+++ INPUT DATA +++

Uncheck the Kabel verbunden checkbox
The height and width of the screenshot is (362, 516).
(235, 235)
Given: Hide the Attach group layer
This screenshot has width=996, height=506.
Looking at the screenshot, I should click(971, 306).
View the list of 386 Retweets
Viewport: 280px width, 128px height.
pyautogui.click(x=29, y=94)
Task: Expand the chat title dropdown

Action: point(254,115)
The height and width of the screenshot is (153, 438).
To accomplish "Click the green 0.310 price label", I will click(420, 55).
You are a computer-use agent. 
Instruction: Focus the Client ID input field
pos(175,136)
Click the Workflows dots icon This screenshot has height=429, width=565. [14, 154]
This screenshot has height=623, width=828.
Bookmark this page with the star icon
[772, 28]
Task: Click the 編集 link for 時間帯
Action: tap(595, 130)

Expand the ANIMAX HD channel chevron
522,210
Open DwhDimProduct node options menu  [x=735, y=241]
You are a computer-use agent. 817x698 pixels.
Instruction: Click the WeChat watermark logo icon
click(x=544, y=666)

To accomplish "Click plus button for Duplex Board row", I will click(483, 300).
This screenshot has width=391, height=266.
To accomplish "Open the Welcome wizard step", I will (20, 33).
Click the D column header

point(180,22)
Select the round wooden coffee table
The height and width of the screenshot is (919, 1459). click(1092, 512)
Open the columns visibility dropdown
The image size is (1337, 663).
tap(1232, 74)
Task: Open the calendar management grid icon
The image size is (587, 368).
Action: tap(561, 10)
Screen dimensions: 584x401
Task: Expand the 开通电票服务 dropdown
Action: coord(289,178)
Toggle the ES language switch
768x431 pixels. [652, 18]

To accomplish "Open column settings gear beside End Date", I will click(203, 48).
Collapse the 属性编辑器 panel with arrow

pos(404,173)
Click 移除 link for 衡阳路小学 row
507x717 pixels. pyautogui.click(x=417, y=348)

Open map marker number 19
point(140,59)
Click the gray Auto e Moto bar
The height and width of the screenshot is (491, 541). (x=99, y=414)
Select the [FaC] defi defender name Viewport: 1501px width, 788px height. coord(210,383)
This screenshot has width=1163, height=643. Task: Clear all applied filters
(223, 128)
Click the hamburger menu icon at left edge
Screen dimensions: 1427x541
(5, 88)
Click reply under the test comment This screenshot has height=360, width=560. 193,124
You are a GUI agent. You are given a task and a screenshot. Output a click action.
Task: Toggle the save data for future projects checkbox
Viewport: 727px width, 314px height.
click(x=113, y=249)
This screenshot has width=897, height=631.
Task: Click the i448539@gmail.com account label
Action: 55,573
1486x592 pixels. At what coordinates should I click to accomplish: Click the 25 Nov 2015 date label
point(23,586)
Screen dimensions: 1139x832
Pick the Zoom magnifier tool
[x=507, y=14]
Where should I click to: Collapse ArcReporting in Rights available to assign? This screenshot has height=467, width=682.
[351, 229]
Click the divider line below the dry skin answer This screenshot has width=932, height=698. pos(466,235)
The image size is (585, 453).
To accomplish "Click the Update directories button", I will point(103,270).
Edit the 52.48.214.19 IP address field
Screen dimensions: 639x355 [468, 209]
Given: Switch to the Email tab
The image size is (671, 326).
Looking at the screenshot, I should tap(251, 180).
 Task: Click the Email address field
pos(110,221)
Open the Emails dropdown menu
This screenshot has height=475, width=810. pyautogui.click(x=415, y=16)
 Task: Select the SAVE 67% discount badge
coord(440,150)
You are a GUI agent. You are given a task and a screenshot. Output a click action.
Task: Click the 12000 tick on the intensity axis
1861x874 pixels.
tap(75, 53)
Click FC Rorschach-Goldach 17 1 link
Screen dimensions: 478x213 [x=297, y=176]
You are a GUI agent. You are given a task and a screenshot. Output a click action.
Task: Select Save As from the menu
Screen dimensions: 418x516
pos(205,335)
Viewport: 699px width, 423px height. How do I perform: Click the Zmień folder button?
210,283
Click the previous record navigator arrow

+++

Taking the line that contains "Screen dimensions: 1139x832" as the first, reproduce every line through the end of the entries exactly.

Screen dimensions: 1139x832
Pick the Zoom magnifier tool
[x=507, y=14]
Where should I click to: Collapse ArcReporting in Rights available to assign? This screenshot has height=467, width=682.
[351, 229]
Click the divider line below the dry skin answer This screenshot has width=932, height=698. pos(466,235)
The image size is (585, 453).
To accomplish "Click the Update directories button", I will point(103,270).
Edit the 52.48.214.19 IP address field
Screen dimensions: 639x355 [468, 209]
Given: Switch to the Email tab
The image size is (671, 326).
Looking at the screenshot, I should tap(251, 180).
 Task: Click the Email address field
pos(110,221)
Open the Emails dropdown menu
This screenshot has height=475, width=810. pyautogui.click(x=415, y=16)
 Task: Select the SAVE 67% discount badge
coord(440,150)
You are a GUI agent. You are given a task and a screenshot. Output a click action.
Task: Click the 12000 tick on the intensity axis
1861x874 pixels.
tap(75, 53)
Click FC Rorschach-Goldach 17 1 link
Screen dimensions: 478x213 [x=297, y=176]
You are a GUI agent. You are given a task and a screenshot. Output a click action.
Task: Select Save As from the menu
Screen dimensions: 418x516
pos(205,335)
Viewport: 699px width, 423px height. How do I perform: Click the Zmień folder button?
210,283
Click the previous record navigator arrow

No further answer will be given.